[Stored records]
-------
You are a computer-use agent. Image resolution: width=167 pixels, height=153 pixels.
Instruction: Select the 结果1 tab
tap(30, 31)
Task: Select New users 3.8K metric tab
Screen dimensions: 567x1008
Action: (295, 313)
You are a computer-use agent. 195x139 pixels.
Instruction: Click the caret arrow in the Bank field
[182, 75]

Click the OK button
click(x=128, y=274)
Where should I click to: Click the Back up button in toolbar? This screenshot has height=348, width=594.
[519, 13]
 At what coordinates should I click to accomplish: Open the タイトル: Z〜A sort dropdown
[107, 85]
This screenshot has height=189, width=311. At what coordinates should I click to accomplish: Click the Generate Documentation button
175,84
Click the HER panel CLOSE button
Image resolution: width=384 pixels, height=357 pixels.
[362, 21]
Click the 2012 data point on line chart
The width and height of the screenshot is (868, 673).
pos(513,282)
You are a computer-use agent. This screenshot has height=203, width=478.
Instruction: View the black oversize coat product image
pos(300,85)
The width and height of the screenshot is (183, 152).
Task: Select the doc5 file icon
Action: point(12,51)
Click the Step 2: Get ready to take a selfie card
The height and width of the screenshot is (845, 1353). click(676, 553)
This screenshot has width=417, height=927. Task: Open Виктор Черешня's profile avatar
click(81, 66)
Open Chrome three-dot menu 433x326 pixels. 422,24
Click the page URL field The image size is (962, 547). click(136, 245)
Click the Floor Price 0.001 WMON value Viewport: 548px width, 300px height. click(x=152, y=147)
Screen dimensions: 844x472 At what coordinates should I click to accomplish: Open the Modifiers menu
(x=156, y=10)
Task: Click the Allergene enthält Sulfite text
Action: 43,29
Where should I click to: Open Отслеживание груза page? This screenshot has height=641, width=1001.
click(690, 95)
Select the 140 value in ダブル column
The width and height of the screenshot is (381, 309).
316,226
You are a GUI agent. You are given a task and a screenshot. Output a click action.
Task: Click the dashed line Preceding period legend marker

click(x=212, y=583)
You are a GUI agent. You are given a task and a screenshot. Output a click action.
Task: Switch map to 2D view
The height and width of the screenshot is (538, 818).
-------
◆ **Exercise goal**:
Copy every line of the data where "value" is found.

◆ **Response for this exercise**:
Click the Floor Price 0.001 WMON value Viewport: 548px width, 300px height. click(x=152, y=147)
Select the 140 value in ダブル column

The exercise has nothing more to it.